Overcoming the fear

Discussion in 'Family, Friends and Relationships' started by Serpentine Offering, Nov 26, 2007.

  1. Does anyone ever get that cringing fear of just the thought of being in a relationship with someone?

    I cannot, for the life of me, have a boyfriend without ending up deathly afraid of him, or the relationship itself.

    I have held myself back from dating for the reasons being one, some, or all of these:

    1. He will physically hurt me.
    2. He will break my heart.
    3. He will sexually assault me. [the one I am most terrified of]

    No matter how much I may know him or trust him. It happens every time. But only when the possiblity of relationship happens. I have no problem having guy friends.

    Is there something I can do, or something you can just inspire me on, to help me lighten up? Or maybe tell me why I am this way?

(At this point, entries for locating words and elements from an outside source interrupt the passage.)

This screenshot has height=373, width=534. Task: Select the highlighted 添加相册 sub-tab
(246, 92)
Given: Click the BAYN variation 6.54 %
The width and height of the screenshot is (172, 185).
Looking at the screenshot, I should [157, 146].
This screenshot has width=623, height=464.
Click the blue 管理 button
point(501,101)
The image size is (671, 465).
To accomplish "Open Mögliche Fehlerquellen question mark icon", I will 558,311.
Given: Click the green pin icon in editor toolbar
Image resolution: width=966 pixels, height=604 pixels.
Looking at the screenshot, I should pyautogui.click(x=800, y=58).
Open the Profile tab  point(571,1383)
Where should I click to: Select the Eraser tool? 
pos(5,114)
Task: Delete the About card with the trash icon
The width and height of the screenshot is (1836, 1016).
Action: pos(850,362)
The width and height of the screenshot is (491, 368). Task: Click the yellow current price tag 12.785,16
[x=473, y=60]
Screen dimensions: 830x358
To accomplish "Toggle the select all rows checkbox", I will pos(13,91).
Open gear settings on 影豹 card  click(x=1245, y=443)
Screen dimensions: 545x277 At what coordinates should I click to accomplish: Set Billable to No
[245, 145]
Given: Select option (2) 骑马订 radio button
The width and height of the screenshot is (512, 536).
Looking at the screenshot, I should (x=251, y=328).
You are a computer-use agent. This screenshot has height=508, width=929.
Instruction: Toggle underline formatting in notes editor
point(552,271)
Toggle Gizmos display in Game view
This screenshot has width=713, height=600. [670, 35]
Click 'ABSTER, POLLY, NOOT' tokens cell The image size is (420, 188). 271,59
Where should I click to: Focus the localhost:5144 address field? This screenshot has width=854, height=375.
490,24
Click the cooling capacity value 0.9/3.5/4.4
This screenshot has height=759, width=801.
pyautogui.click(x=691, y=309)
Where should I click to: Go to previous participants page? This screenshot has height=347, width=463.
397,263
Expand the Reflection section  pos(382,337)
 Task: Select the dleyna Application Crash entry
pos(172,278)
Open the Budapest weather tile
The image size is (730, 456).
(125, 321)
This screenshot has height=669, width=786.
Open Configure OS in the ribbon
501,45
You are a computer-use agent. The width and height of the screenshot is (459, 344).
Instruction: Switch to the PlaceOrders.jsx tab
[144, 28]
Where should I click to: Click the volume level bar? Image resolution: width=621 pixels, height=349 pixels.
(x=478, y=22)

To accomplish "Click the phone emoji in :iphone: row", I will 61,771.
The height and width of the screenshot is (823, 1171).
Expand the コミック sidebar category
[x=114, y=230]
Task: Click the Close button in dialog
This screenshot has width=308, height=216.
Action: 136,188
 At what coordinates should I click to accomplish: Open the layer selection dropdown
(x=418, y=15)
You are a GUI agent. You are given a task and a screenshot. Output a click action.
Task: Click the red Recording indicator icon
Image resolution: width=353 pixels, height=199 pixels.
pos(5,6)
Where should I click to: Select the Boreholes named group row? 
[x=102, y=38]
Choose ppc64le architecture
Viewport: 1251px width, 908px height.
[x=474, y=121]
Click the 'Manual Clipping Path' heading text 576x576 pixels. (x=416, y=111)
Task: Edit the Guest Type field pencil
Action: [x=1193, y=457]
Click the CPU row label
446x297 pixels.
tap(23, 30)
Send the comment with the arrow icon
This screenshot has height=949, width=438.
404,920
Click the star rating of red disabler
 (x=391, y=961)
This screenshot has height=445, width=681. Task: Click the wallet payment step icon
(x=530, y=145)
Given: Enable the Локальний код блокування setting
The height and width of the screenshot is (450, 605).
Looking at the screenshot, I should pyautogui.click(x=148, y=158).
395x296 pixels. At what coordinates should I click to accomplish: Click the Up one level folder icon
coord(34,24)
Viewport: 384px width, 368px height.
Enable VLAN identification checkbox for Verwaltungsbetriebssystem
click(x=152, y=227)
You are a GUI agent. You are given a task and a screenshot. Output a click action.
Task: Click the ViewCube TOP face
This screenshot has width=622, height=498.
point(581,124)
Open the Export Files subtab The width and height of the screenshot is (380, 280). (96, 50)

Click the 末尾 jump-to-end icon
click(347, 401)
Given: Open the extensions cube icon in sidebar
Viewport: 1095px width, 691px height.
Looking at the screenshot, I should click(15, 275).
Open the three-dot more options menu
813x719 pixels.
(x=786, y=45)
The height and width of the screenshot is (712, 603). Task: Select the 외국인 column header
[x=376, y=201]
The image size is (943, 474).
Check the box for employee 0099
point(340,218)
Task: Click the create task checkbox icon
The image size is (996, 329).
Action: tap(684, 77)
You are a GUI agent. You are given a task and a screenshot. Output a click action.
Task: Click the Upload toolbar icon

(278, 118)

    Also, when I was very little. 3 or 4, maybe. I was molested by my father. I don't feel like it has an effect on any of this. But could that have anything to with it?

    even though I'd rather take a risk, than not, this is upseting to me. As I feel like I'm missing out big time.

    And I know, I know. You're probably thinking "Just be happy you're even able to get a date." Well, I am. But what's the point if I let these emotions of horror control me?

    Does anyone have any advice for moi?